There has been more success recently. Interleukin (IL)-6 receptor inhibition presents a promising approach and Tocilizumab, a recombinant, humanised anti-IL-6 receptor monoclonal antibody, has undergone RCTs to show efficacy and safety for use in GCA [42, 68]. There are a number of factors that remain unanswered, such as the role of Tocilizumab in immediate emergency treatment in sight threatening disease and as yet to be determined is how to maintain sustained remission long term [69].

In the next years there will be further breaking news for GCA therapeutics.

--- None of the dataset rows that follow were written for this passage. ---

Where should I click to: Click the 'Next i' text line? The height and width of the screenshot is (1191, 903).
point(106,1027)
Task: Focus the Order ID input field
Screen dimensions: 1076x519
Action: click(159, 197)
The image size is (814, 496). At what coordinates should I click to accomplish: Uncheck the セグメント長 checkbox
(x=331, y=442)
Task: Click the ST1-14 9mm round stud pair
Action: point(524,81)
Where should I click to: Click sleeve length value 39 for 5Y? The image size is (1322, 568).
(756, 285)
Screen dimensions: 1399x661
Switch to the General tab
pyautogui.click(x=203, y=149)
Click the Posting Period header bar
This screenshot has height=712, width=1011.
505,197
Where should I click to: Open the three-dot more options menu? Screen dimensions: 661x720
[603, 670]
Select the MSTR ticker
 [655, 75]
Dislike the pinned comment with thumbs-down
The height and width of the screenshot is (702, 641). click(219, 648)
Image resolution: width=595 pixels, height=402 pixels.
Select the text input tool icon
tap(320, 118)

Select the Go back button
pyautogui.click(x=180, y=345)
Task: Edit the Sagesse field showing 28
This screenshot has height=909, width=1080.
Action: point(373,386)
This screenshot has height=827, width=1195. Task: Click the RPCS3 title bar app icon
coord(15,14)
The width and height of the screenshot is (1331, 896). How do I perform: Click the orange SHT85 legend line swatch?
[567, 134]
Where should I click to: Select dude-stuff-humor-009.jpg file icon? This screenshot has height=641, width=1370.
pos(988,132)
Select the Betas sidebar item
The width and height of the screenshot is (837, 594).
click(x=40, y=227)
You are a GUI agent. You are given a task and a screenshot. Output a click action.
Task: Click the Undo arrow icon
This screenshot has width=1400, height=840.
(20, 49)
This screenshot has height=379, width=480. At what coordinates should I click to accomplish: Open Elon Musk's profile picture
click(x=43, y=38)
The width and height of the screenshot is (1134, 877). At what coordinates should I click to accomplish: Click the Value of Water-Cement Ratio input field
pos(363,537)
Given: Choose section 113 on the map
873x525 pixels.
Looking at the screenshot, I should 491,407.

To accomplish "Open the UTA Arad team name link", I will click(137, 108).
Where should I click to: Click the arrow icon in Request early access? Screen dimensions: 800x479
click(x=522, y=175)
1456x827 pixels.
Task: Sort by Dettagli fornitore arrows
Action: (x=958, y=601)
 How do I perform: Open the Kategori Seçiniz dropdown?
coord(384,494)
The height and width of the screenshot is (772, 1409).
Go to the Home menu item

A trial investigating use of concurrent Abatacept (CTLA-4–IgG1 fusion protein) with corticosteroids showed at 12 months 48% were in remission for those receiving abatacept and 31% for those receiving placebo (p = 0.049) [70]. Other agents under investigation are Leflunomide [71, 72]; this inhibits dendritic cell maturation and decreases production of IL-6, TNF, IL-12 and IL-17. It is currently undergoing Phase 3 RCT for GCA and PMR in UK and Europe. Baricitanib, which is an oral selective and reversible inhibitor of JAK1 and JAK2 is currently recruiting to phase 2 study [73]. Modern treatment will help target the disease more efficiently, potentially reduce toxicity and prevent long-term late complications of GCA.